# EXERCISE PROMPT:
For the entries that follow, restate word for word the line containing "Task: Click the user account icon in header", the line containing "The width and", and every line that lies between them.

# SUPPLIED ENTRIES:
· · · ·
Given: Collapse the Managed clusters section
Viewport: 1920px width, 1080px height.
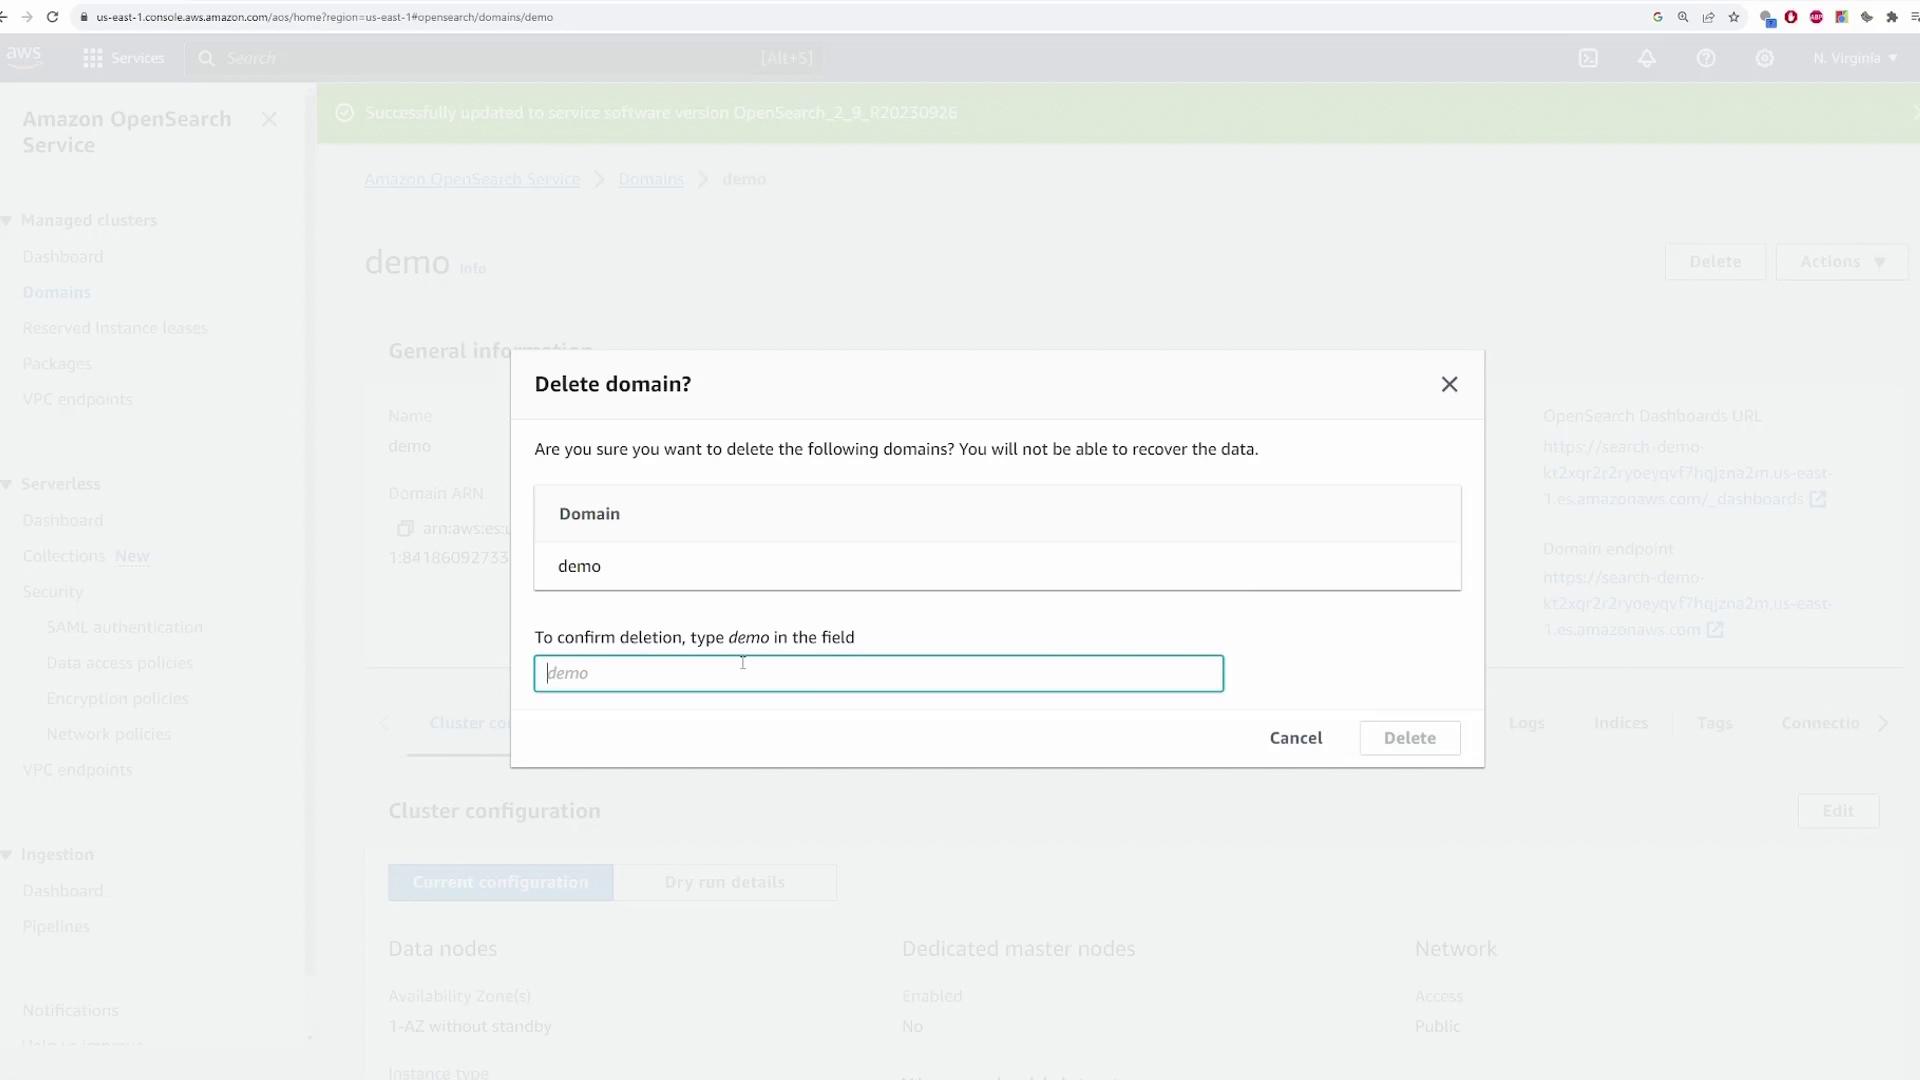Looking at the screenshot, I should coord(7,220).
· · · ·
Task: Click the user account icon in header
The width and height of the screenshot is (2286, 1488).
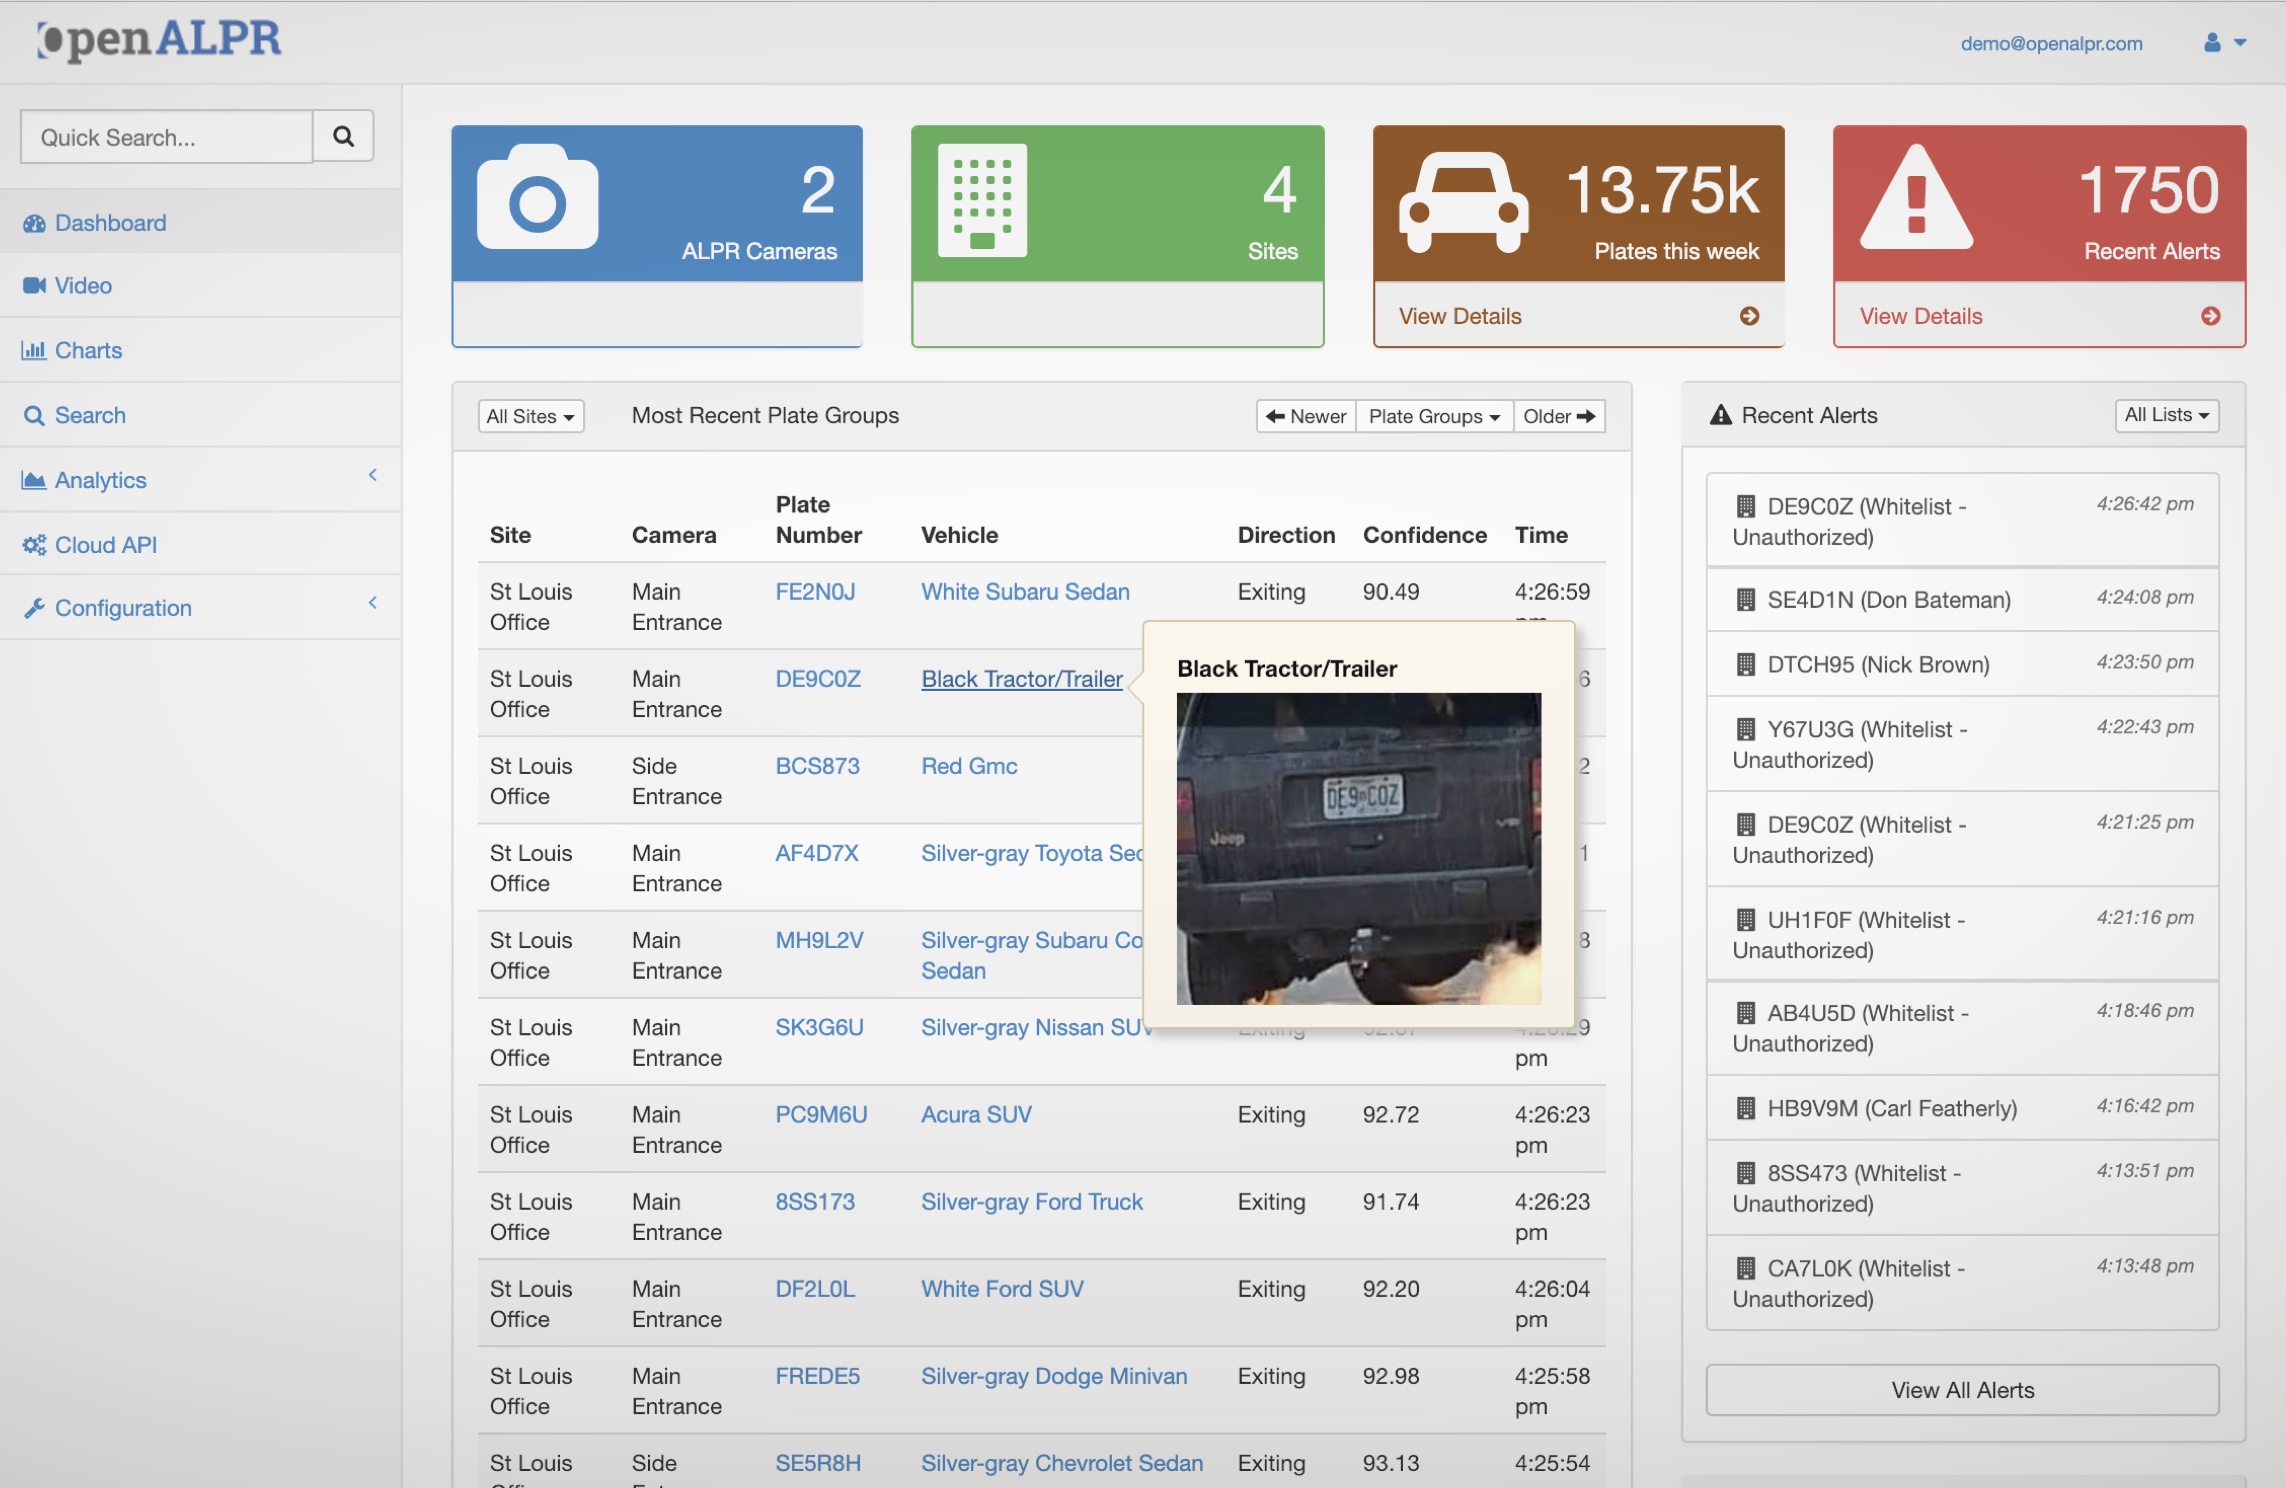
· · · ·
# ANSWER:
Task: Click the user account icon in header
The width and height of the screenshot is (2286, 1488).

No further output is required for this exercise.